With construction starting in 1163, Paris’s majestic Notre Dame Cathedral withstood wars and a revolution only to suffer extensive damage in the fire. 

Winnipeg historian Philippe Mailhot, who witnessed the fire at the St. Boniface Cathedral on July 22, 1968 when he was 13, finds the similarities between the two blazes striking.

“It was the pride and joy of the old city of St. Boniface, which referred to itself as the Cathedral City,” said Mailhot. “When this church was destroyed by fire it was just an emotional shock to the community.

“When I first caught a glimpse, or got wind of what was going on in Paris, that’s what immediately struck me – I saw scaffolding around Notre Dame de Paris and as soon as I saw the scaffolding my thought was ‘here we go again.’”

Like the Notre Dame Cathedral, the fire at the St. Boniface Cathedral also occurred during renovations on the building.

“When that central spire collapsed in Paris it brought back visions of the bell towers collapsing into the basilica here behind me,” said Mailhot as he stood outside the remaining façade of the St. Boniface Cathedral. “When that spire collapsed in Paris you could hear this moan from the crowd – that’s exactly what happened in 1968.”

“Again, just so many similarities between the two. Obviously, Notre Dame de Paris is like an international, iconic structure – 800-years-old – this building (the St. Boniface Cathedral) was 60-years-old.” 

Winnipegger Mariette Mulaire, the president and CEO of the World Trade Centre, an organization which works to help Manitoba companies grow their businesses internationally, has visited Paris several times and has toured the Notre Dame Cathedral.

“This is horrible for them,” said Mulaire. “That cathedral saw Paris grow.

“When I saw that, all I could think about was heartache.”

Mulaire, who’s a member of the congregation at the rebuilt St. Boniface church remembers how the 1968 fire impacted her parents – their anniversary is on July 22 and they were in Paris with friends when the fire at the St. Boniface Cathedral occurred.

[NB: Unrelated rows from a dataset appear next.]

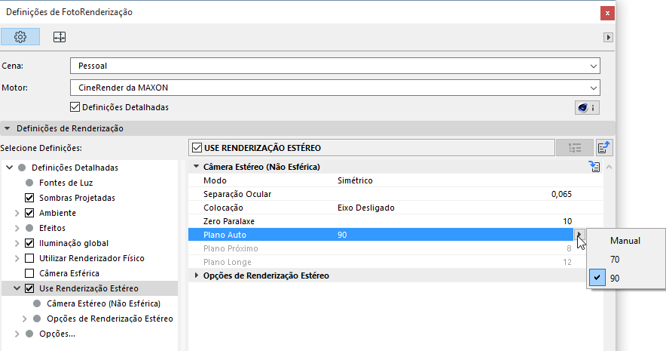Click the right arrow flyout at top right
666x351 pixels.
(x=609, y=37)
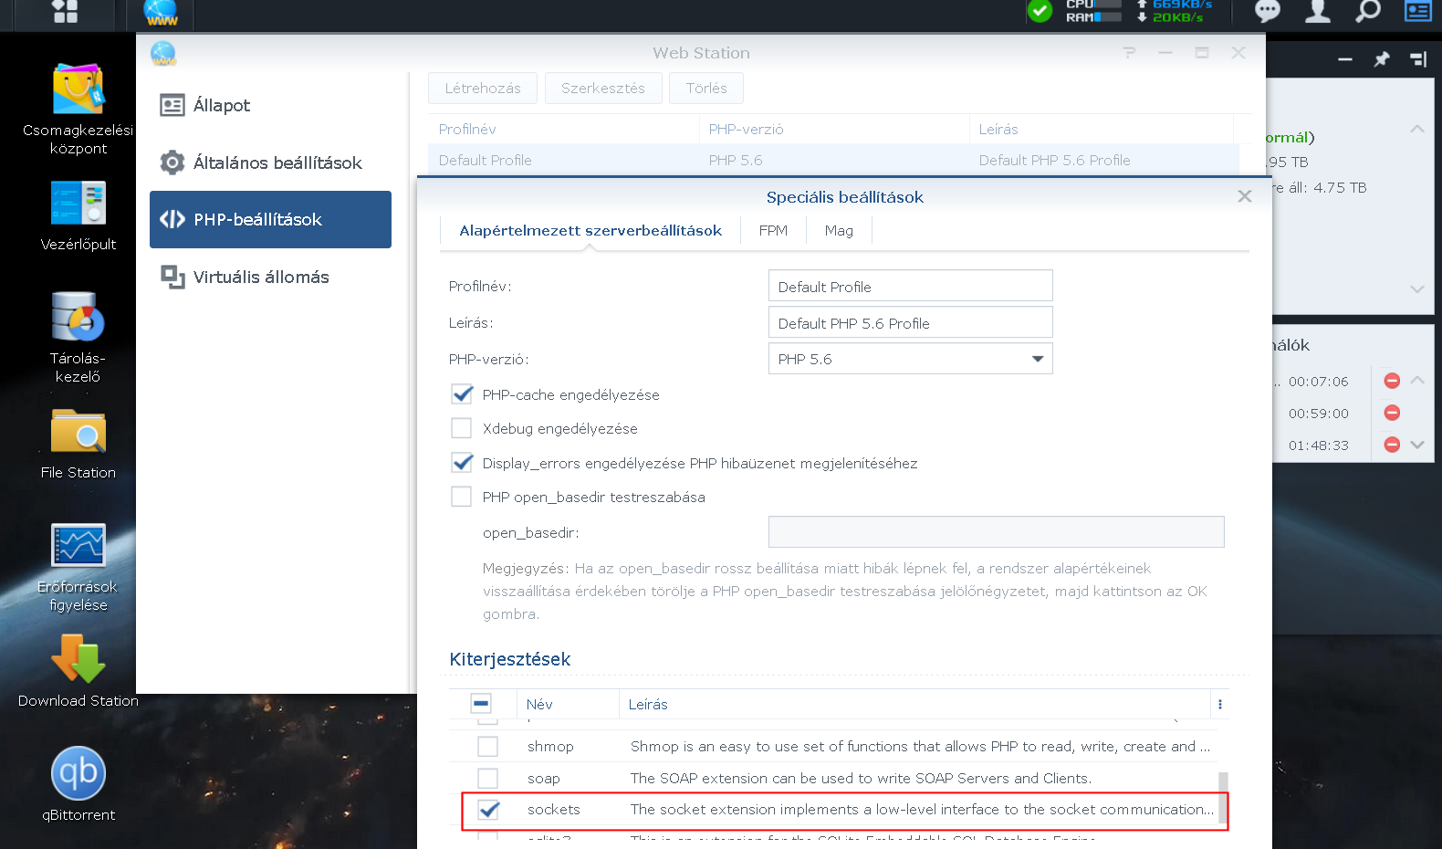Open the notifications speech bubble icon
1442x849 pixels.
[x=1268, y=12]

“Of course they were beside themselves because that’s all people were talking about,” said Mulaire. “I remember their reaction, I remember the sadness.”

Sadness which Mulaire now sees Parisians feeling in the aftermath of this latest blaze, a blaze which has many cherishing memories of seeing the Notre Dame Cathedral.

“If you’ve been to the cathedral, you’ll never forget it,” said Mulaire. “It sticks into your mind.”